**Task statement:**
In the data that follows, how many lines contain the word "horizontal"? Give only that number.

(Stored dataset items)
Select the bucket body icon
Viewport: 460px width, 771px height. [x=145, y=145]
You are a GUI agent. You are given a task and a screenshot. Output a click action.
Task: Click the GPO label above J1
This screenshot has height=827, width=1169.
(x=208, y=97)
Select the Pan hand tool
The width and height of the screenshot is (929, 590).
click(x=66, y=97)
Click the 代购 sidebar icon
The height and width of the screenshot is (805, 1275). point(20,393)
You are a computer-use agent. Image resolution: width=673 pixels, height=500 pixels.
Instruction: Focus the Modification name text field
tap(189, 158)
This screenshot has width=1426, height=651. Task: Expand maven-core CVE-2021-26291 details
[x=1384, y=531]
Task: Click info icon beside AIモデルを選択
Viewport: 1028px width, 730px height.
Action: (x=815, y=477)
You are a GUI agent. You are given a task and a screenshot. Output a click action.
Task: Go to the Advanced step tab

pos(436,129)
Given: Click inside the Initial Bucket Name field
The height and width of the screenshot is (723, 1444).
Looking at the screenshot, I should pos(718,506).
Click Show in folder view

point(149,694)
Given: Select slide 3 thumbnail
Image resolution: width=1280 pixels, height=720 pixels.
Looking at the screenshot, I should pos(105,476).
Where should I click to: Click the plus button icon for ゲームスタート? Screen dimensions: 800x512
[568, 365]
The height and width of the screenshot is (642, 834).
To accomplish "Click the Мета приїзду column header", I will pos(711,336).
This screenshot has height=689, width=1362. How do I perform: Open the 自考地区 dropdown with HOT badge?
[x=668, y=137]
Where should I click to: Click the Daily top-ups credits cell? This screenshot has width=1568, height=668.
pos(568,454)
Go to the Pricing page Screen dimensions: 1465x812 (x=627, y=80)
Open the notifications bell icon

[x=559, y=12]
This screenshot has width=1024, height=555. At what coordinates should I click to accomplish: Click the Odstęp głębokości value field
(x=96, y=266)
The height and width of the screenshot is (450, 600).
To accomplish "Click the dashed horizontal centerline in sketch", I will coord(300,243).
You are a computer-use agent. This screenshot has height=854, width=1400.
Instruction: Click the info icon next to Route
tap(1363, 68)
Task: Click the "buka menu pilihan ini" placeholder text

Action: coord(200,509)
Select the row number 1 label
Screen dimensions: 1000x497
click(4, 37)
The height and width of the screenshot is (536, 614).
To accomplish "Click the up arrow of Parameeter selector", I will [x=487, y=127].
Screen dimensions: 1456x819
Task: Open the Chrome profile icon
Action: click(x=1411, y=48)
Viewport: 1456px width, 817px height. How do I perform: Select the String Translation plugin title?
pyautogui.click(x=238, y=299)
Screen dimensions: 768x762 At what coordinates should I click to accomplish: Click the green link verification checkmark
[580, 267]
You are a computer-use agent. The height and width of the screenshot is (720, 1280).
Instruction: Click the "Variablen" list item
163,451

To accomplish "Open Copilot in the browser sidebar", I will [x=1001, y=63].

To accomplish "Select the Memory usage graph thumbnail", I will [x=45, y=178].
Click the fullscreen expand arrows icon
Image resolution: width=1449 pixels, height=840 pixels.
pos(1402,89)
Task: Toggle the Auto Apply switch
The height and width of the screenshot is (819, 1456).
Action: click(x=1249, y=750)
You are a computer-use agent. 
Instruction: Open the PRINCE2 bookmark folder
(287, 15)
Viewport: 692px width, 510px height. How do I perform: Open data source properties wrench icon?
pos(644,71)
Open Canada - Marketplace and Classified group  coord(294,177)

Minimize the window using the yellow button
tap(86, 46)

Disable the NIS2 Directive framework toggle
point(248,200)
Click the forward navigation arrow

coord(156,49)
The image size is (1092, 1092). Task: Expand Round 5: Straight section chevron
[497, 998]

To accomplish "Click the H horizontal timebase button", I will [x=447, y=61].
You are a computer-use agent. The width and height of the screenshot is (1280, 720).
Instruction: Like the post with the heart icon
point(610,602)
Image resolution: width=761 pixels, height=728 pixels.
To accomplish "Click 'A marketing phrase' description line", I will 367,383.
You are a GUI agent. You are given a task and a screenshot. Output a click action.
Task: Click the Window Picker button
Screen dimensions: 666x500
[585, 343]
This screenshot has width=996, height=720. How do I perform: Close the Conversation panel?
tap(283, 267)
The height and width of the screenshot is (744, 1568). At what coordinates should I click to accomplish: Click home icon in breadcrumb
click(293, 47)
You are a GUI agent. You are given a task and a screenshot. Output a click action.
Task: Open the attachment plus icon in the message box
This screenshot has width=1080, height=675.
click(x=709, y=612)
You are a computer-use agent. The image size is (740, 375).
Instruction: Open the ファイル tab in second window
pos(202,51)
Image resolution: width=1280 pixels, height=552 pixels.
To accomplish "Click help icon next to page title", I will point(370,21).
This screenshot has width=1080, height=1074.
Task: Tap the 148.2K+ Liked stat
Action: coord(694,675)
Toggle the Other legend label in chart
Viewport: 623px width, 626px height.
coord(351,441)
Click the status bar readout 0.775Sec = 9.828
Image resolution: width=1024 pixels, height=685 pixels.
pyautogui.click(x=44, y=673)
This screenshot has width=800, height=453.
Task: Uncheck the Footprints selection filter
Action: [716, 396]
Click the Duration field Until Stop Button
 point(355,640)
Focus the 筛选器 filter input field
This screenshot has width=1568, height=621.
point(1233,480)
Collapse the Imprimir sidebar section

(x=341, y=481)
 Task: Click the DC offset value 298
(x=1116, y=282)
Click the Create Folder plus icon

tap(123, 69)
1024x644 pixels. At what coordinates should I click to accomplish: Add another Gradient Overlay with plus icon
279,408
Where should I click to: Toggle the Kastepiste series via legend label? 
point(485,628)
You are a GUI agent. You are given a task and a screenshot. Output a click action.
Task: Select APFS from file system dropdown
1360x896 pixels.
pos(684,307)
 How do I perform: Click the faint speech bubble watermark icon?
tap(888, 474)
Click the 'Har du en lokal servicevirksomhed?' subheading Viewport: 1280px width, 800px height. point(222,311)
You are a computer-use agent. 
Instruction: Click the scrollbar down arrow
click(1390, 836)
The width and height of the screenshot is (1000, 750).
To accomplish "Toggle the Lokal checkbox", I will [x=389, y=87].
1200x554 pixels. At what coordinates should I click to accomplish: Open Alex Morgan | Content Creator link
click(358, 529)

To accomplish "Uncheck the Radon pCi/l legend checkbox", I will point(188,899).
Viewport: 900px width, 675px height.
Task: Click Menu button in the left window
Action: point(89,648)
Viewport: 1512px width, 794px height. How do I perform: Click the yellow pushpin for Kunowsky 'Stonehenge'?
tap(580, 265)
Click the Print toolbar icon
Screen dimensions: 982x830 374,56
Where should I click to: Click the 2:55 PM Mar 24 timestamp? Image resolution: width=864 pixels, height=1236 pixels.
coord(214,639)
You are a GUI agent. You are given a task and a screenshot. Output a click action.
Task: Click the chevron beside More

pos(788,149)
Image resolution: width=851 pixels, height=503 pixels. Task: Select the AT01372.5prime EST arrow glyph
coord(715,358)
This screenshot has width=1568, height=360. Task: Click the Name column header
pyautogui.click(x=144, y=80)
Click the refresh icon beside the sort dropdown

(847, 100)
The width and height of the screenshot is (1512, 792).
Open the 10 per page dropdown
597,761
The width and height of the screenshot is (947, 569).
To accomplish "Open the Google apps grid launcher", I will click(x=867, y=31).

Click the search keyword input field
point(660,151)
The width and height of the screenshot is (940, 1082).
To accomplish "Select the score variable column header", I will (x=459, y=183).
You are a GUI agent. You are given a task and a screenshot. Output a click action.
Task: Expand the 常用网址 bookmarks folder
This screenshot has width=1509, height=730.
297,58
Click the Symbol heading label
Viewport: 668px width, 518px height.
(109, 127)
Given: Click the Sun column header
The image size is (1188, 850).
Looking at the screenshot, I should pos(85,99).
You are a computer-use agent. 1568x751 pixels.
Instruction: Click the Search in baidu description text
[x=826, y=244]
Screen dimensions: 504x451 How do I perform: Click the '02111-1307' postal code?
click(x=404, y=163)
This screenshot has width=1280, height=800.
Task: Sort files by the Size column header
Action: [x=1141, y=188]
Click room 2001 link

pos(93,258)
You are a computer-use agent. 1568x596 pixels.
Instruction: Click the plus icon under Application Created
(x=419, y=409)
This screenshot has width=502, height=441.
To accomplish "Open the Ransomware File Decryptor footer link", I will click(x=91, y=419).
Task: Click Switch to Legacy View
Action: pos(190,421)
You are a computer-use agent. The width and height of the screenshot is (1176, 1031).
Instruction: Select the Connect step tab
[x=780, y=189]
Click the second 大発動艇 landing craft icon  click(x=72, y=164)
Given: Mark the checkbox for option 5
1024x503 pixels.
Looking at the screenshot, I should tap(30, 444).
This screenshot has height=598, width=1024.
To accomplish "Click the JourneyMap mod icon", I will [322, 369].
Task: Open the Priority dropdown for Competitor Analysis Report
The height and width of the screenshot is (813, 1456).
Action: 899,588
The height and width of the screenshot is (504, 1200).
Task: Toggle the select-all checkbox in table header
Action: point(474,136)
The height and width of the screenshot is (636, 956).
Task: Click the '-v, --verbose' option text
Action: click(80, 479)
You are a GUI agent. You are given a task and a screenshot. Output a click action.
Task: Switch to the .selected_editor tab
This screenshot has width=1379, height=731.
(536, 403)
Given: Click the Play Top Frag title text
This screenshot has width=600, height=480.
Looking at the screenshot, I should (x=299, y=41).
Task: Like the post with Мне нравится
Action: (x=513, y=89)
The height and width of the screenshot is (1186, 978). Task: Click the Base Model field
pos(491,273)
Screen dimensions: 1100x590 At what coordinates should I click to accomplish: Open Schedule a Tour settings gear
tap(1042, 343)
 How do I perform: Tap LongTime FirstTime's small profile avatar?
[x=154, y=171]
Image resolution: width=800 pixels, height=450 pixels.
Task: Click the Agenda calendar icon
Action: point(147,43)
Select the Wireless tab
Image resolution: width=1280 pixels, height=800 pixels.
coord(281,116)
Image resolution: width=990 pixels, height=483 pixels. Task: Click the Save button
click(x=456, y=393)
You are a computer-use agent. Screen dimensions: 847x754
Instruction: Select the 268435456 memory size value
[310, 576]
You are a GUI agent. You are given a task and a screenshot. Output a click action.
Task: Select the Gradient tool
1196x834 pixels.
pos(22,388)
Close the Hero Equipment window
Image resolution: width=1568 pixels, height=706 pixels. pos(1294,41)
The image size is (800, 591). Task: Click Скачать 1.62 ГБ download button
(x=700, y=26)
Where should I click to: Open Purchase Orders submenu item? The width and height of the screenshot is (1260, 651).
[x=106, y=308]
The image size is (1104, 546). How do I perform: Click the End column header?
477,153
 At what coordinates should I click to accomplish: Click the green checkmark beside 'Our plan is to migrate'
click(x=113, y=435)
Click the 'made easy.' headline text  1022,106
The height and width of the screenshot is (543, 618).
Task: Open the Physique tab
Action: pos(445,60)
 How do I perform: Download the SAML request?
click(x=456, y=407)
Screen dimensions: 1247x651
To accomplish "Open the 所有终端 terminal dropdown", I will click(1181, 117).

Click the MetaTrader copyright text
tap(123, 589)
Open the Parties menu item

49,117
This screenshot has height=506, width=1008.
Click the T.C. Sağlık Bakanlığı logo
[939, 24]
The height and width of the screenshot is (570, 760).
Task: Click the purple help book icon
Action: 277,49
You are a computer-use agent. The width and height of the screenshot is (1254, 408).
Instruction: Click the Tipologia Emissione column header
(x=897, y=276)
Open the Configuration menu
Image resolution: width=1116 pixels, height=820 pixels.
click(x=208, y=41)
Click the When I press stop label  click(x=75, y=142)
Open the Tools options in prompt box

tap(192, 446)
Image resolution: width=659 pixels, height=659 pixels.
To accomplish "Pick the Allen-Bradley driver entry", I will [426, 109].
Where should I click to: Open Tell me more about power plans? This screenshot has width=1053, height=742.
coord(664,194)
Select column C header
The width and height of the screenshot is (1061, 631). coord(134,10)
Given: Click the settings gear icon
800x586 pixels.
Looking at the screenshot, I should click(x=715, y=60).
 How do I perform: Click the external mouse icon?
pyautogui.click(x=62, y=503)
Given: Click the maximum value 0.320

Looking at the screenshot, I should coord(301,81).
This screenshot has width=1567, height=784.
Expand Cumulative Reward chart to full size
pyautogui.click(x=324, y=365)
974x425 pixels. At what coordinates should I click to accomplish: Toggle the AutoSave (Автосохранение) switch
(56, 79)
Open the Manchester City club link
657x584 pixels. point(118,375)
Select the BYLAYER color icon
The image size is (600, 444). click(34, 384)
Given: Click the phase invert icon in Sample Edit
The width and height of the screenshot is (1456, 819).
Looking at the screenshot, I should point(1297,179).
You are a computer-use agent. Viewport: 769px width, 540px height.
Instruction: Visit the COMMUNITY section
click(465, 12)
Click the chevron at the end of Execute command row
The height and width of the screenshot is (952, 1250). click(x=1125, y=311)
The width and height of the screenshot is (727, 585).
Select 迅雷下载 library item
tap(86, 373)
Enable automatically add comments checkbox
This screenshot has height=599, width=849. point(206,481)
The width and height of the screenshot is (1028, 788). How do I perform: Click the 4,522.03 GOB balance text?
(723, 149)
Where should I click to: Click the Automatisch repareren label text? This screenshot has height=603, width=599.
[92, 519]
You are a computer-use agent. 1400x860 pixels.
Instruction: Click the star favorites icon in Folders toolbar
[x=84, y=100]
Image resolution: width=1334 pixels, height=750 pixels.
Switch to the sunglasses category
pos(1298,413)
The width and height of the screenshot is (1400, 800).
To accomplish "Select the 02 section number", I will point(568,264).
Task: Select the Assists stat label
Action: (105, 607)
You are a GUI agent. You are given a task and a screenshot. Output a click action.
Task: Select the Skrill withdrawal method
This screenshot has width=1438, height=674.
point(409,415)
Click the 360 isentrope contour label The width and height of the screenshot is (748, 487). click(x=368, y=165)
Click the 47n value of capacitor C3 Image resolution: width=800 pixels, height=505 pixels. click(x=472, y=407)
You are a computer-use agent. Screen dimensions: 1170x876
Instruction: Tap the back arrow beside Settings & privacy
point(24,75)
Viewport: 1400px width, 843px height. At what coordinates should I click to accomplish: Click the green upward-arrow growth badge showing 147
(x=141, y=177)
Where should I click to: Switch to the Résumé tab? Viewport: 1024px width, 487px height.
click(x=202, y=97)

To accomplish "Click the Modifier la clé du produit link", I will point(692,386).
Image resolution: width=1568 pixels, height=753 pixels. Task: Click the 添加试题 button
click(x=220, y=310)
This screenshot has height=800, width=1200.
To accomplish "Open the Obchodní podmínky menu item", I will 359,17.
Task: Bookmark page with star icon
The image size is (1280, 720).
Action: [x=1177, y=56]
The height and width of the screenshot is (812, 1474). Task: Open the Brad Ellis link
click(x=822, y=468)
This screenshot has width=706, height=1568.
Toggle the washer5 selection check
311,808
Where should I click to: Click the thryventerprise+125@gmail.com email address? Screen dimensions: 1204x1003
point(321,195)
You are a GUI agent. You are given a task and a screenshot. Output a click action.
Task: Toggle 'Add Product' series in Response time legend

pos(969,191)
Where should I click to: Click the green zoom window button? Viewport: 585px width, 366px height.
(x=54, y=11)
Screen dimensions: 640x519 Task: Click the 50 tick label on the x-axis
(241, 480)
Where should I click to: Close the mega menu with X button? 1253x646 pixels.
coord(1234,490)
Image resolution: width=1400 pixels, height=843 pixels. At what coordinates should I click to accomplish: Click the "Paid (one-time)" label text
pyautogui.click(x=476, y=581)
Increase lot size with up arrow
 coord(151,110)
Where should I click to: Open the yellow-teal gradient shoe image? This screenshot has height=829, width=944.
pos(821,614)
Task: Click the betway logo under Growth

**Exercise output:**
2